Jane used the metaphor of a slow-cooked stew to describe this gestation period she went through from that initial trigger to the lightbulb moment she had 18 months later. “At some point, it really smells good and it’s ready”. This reminds me that sometimes it is best not to rush telling your story. It will come at a time that feels right.

I asked Jane whether she had any doubts or concerns before she reached out to me. She recalled that she had one major thought. “I can’t do this by myself`’. 

It also felt like she had left herself quite a short amount of time in which to prepare her first talk- “It felt bigger than an ambition, more like a dream”, she recalled. But she knew that she had a potential collaborator in me so she said to herself “just reach out and see’.

She recalls that it felt like she was listening to the wise voice inside her in that moment and after that “everything became so easy”, she told me.

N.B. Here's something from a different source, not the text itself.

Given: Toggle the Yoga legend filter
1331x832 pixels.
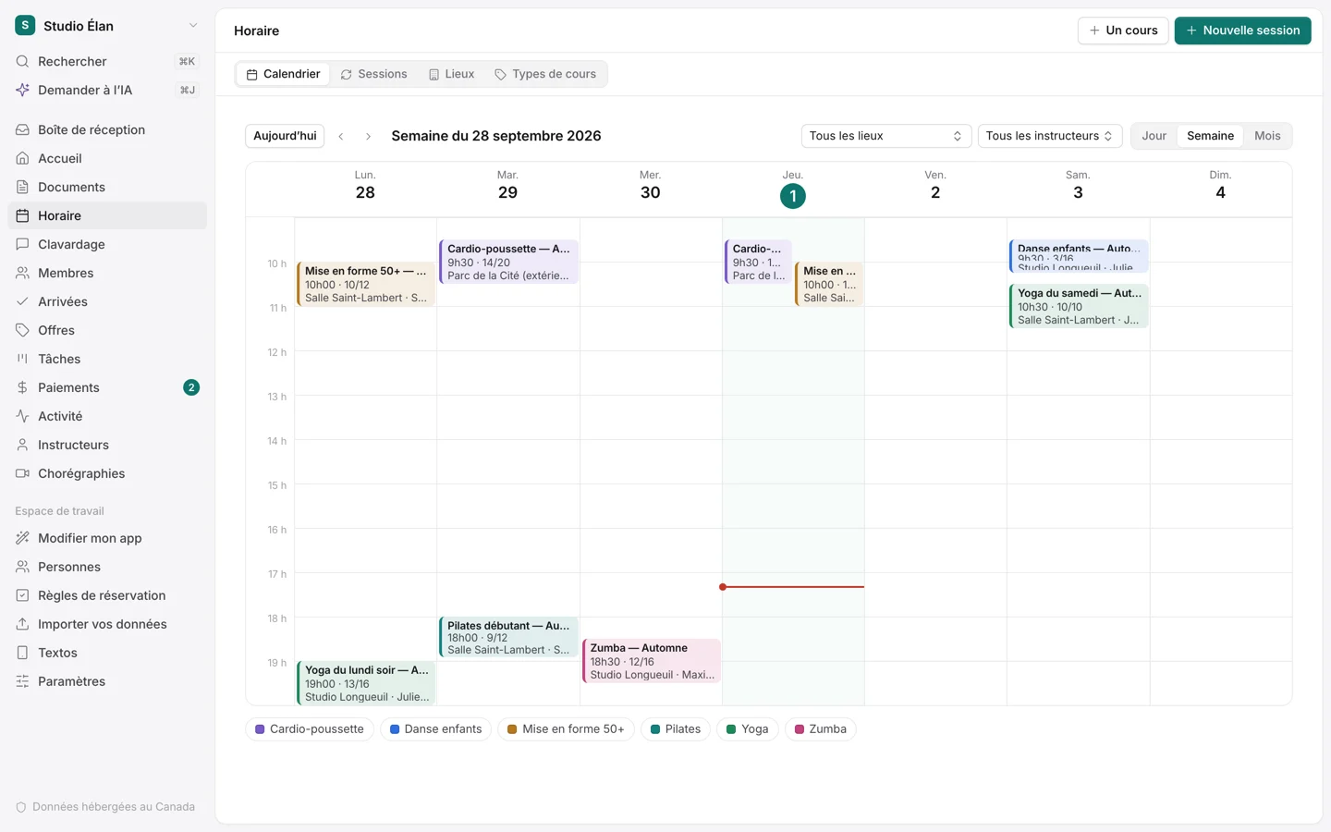Looking at the screenshot, I should [747, 729].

I recommended that Jane told her story out loud into a voice dictation app, like otter.ai. She could then edit what she had said into a a full blown talk. I reviewed her scripts, suggesting changes that improved the flow and clarity of the talk. She would then practice delivering the talks to me over Zoom and I gave her feedback on her delivery.

I asked Jane what she really appreciated about working with me.


“I perceive you as a minimalist”, she told me. “You don’t say more than what is needed. You’re like a minimalist frame around a modern painting. It’s almost like you don’t see it but it’s there and it really brings added value.”


We recalled that much of the value I added was in helping Jane to weed unnecessary words and tangents out of her talks. I did it in a simple way without over-engineering the process.


“At the same time it was professional. I knew that you knew what we were doing.”


Most of all, Jane appreciated the quality of my presence in the process. I hosted each of the three talks on Zoom, dealing with the technical side and holding space so that she could focus solely on delivering her talks.  Jane knew that she wasn’t alone and that I was acting as her ‘director’ in the background in what was essentially a joint endeavour. 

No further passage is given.